February 11, 2009
The unprecedented bush fires in the South-East of Australia should be an overdue wake-up call for Australia and humanity to dramatically step up the fight against climate change and adopt an effective international strategy to substantially reduce C02 emissions at the Copenhagen Climate Conference next December.
Climate change accelerates at a worrying rate, with more extreme weather situations across the earth.
2008 has been one the 10 warmest years registered by meteorological services. The Arctic Ice cover has never been smaller than during the summer 2008. Glaciers are receding globally at an alarming rate.
Australia witnesses the highest temperatures in its history, rising to more than 45° at the peak. The northern and central provinces of China suffer from one the most prolonged droughts, likely to cause a substantial decline of the wheat harvest.
Under the impression of these increasingly visible changes governments are waking up to the realities.

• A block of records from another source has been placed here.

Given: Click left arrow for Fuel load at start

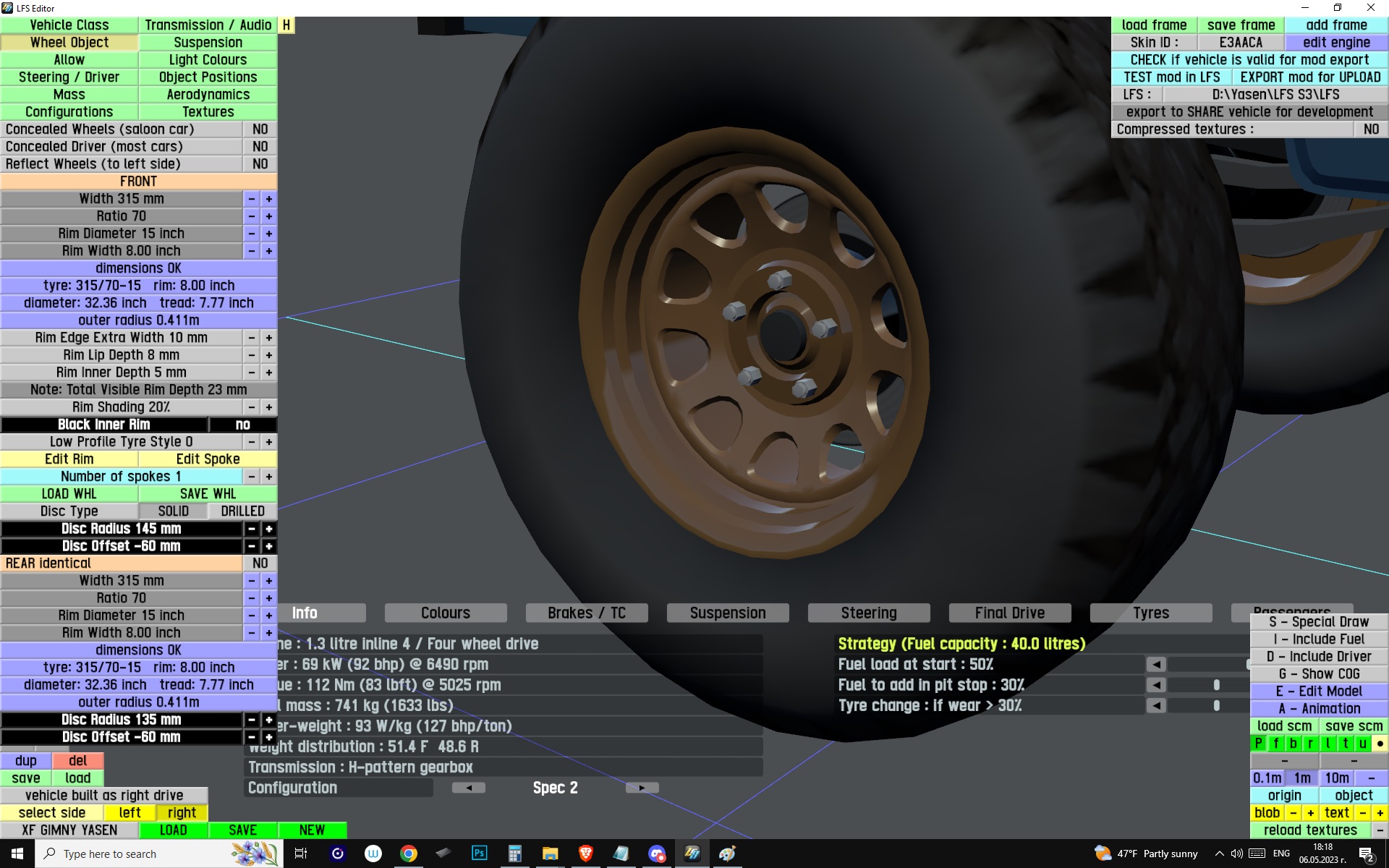Looking at the screenshot, I should click(x=1156, y=665).
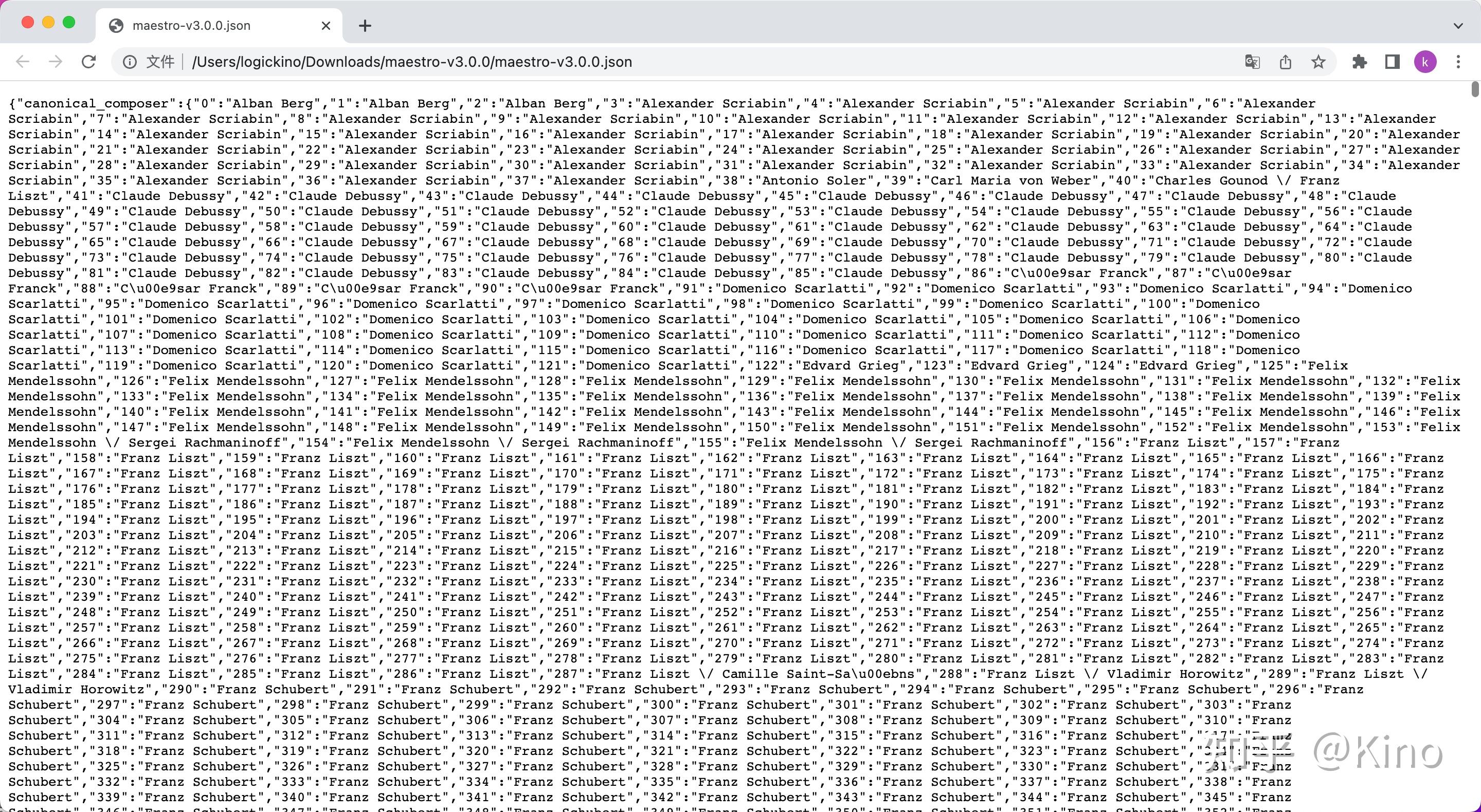The height and width of the screenshot is (812, 1481).
Task: Click the back navigation arrow
Action: [23, 62]
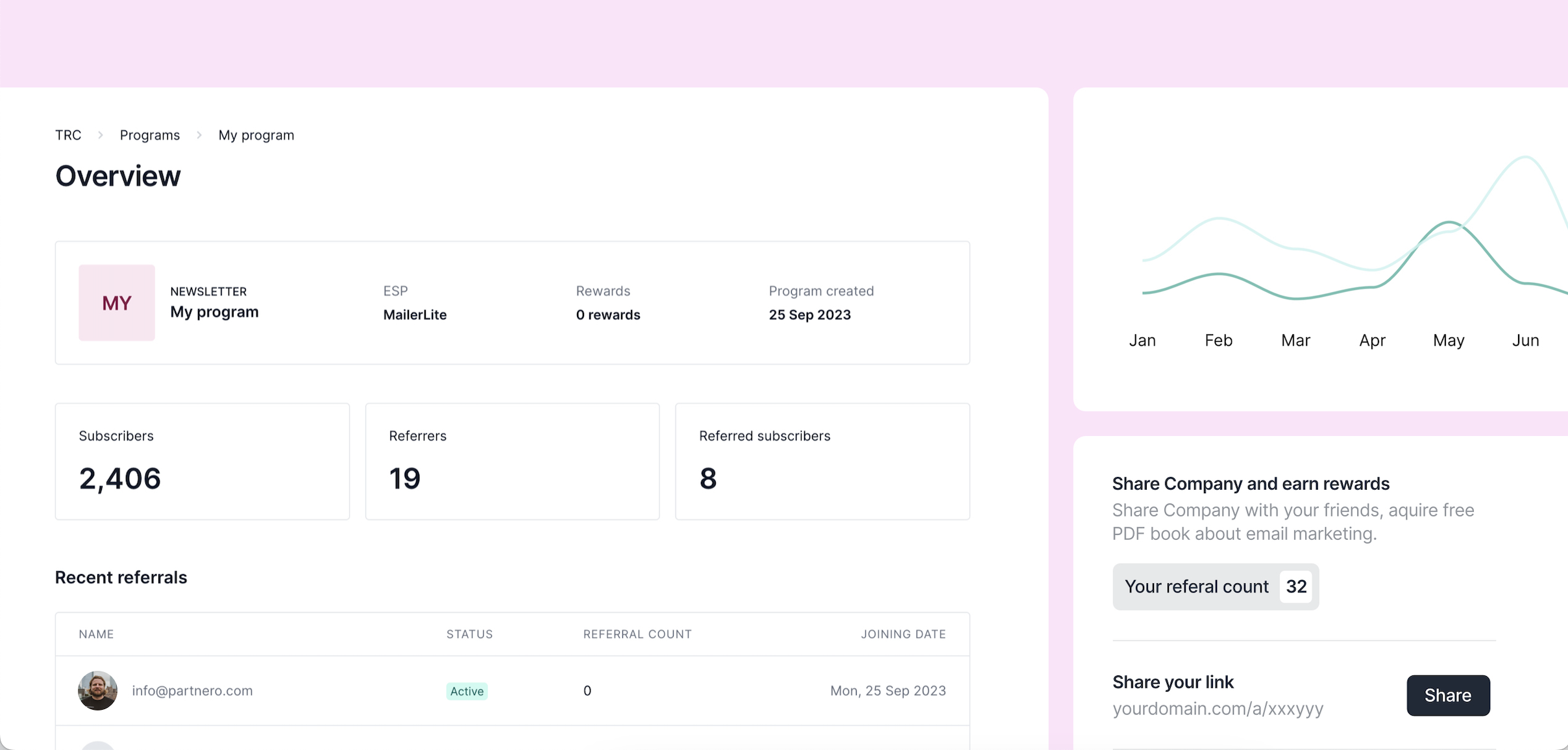Click the Active status badge

click(467, 691)

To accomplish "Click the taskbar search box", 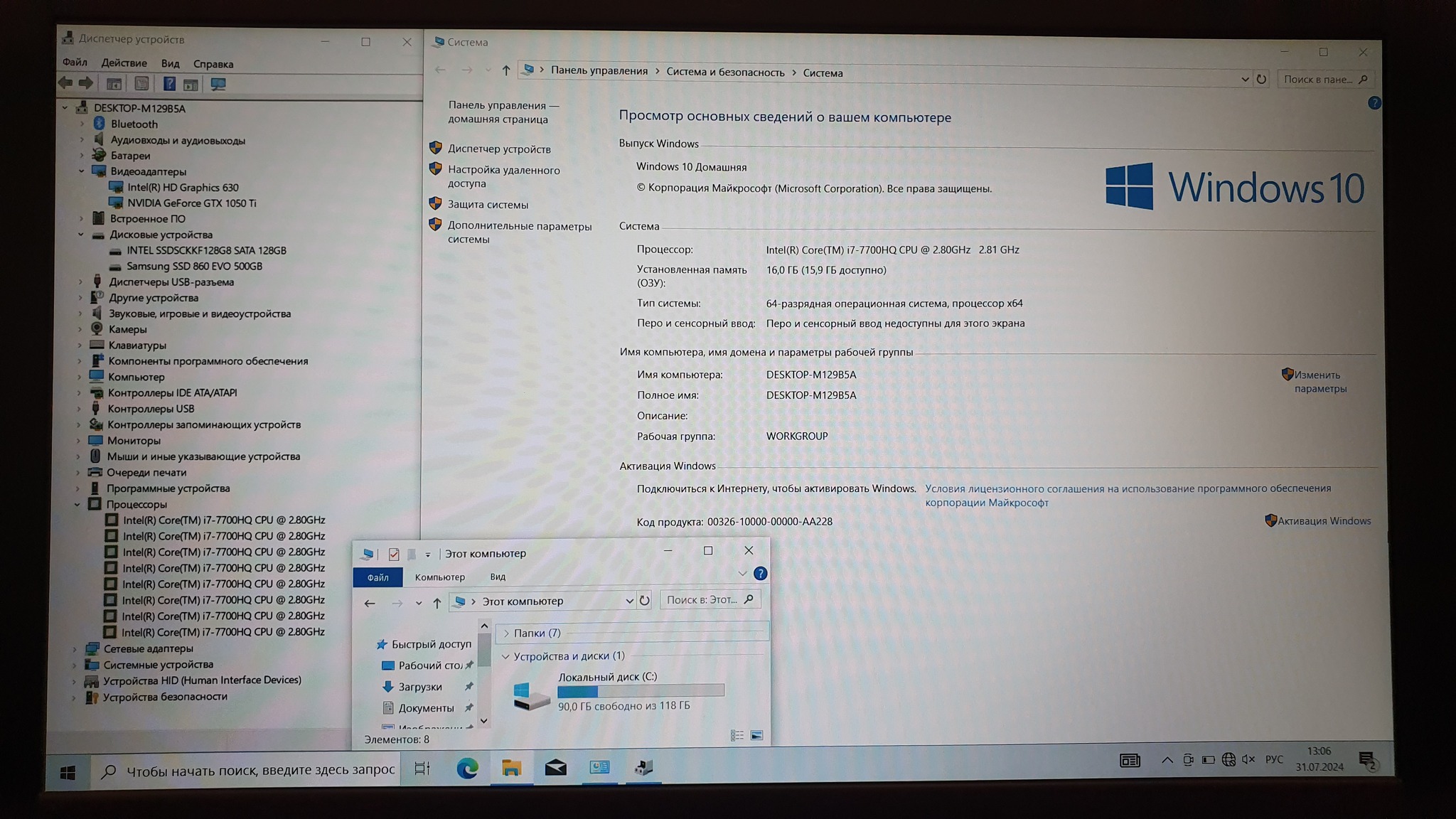I will (x=249, y=770).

Australia, one of the biggest per capita C02 emitters- almost 20 tons per year, more than twice as much as the EU, has finally ratified the Kyoto Protocol and declared its willingness to reduce its C02 emissions.
China has adopted a Climate Strategy in October 2008, putting the emphasis on energy efficiency and renewable energies , and – for the first time – signalled a cautious readiness to get more actively involved in the global fight against climate change.
Brazil has realised the need to preventing the further destruction of the Amazon forests.
Last not least, the new US Administration has started to reverse the irresponsible energy policy of its predecessor, dominated by the interests of big oil, coal and automobile business.
But let us be under no illusion! The gap between what is needed to prevent a climate cataclysm and the concrete policy measures governments are ready to take to remains huge. Governments listen too much to the mostly exaggerated lamentations from their industries and have a natural bias for the present against the future.
The EU is not an exception. Its December climate package contains too many loopholes and concessions to industrial sectors. This is not encouraging for the outcome of the Copenhagen Conference.
For Copenhagen to be successful heads of government need to realise that humanity has to invest huge amounts in new energy technologies. These will only be forthcoming if governments either allow energy prices to rise steeply or- progressively- stop utilities, construction companies, automobile producers etc. from using fossil energies.
So far they have done neither with the necessary determination.
Since the signature of the Kyoto protocol in 1997 global C02 emissions have kept growing, largely due to the ultra-rapid economic growth of a few successful emerging countries – China, Brazil, India, Russia, GCC.
It is high time to get these on board in Copenhagen: not so much with abstract reduction targets that nobody will be able to police but with a comprehensive strategy of sticks and carrots inducing business and consumers to progressively change their use of energy.
Climate policy has to become concrete. Heads of government have to understand what the necessary 50-80 percent reduction of C02 emissions in the coming 40 years will mean in terms of energy consumption and energy technologies and how to get there. And they have to learn that the necessary changes of our energy systems will happen only very slowly.
From now to December, the international community should focus more on the most effective instruments of climate policy than on abstract targets that are difficult to relate to action.